We all know that everyone has to start somewhere. Looking down on a beginner who is trying their best to learn and progress at something is a great way to discourage them from continuing and isn’t even fair to begin with because you’ve been doing it longer than they have. Even looking down on someone who you just narrowly beat out isn’t helpful. There are plenty of others who could just as easily compare themselves to you and be unimpressed.
The other side of this is people comparing themselves with others who are better than they are at something and feeling inadequate. Watching elite level athletes or practitioners in any field do what they do best can be inspiring. It can motivate you to push yourself to get where they are. Or it can be discouraging and make you want to quit. There is a tendency to look at your own progress, compare it to someone better than you, and feel weak and discouraged.
I don’t care how strong or awesome you are at something. If you look around long enough you can find someone better than you. Even if you’re the best in the world at something the chances are you won’t be forever. There will always be someone bigger, stronger, smarter, faster, more creative, and more successful than you. You should embrace that. If you keep trying to compare yourself to these people you will only feel down about how far you’ve come.
Some people refuse to pick up a new skill or start a new sport because before they even begin they’re discouraged that they could never be as good as the best in that field.

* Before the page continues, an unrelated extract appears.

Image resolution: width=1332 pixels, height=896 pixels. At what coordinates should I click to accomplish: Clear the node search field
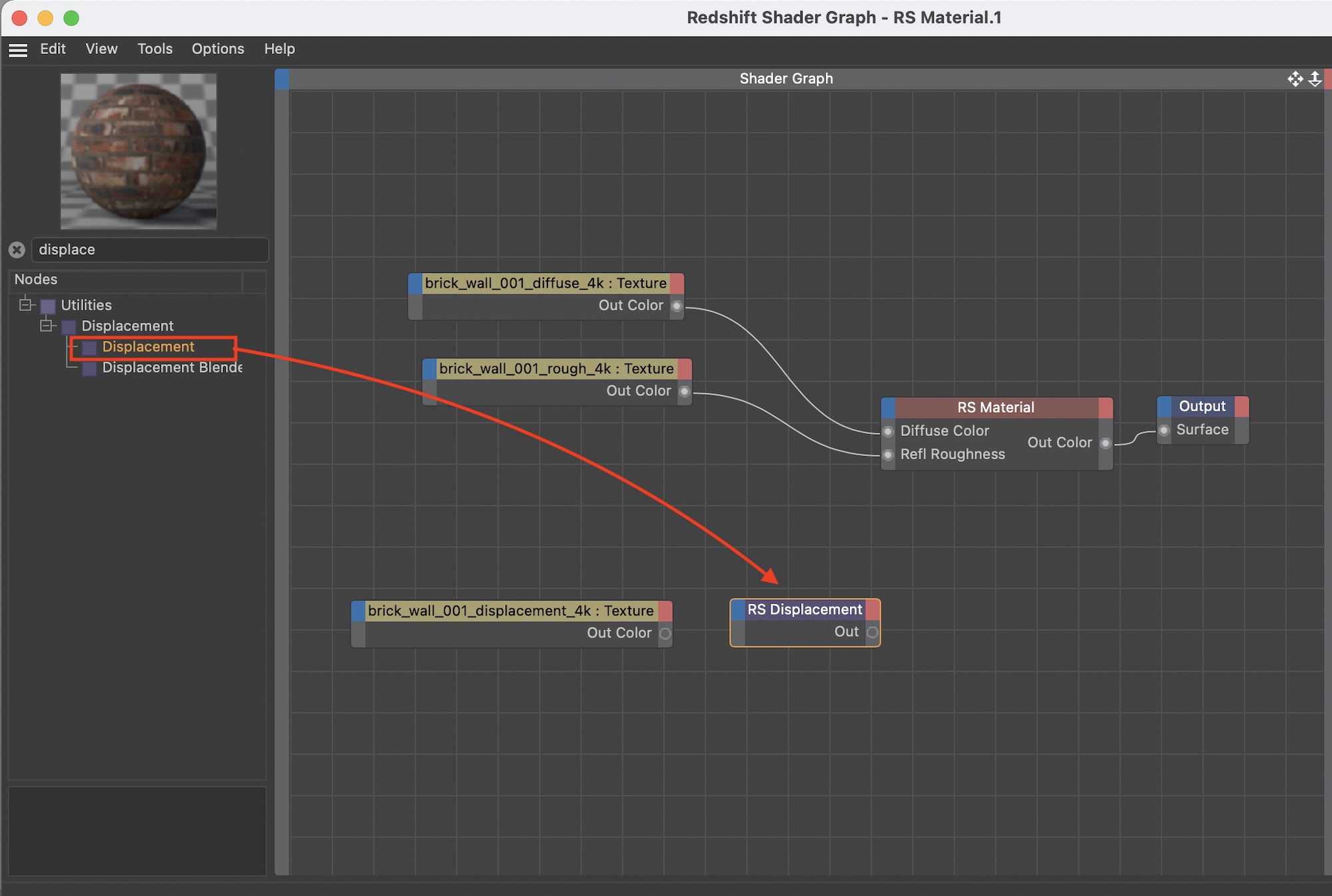point(17,250)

I remember someone who was a pretty good musician telling me they quit guitar because they saw too many awesome videos of guys playing way better than them and it made them feel they could never get there so they didn’t feel a need to even try. Clearly if your comparing yourself to others makes you want to quit, it’s not helping you!
Compare Yourself to Yourself
So instead of constantly comparing yourself to others and wondering if you could lift more, if that guy could beat you up, if this person makes more or less than you, if you look better than that other person, etc. what should you do?
Compare yourself today with yourself yesterday. Compare yourself today with yourself several months ago. Compare yourself today with you when you first started. How much have you progressed? Do you need to change something up to keep getting better?
This way you can celebrate your achievements in the weight room and in life in general without feeling inadequate. You will also have a bit of humility and the feeling that you can always improve but you won’t feel complacent and superior to others. You can get a sense of how far you’ve come and feel secure in your achievements but there won’t be any need to look down on others. The best mentors and motivators are like this. They might be elite in their field but they won’t put a complete novice down and they also won’t feel inferior if someone does it better than them.
You can always push yourself to be better than YOU have been. You are you and other people are themselves. Forget about them and push yourself to be stronger, faster, smarter, or whatever it is.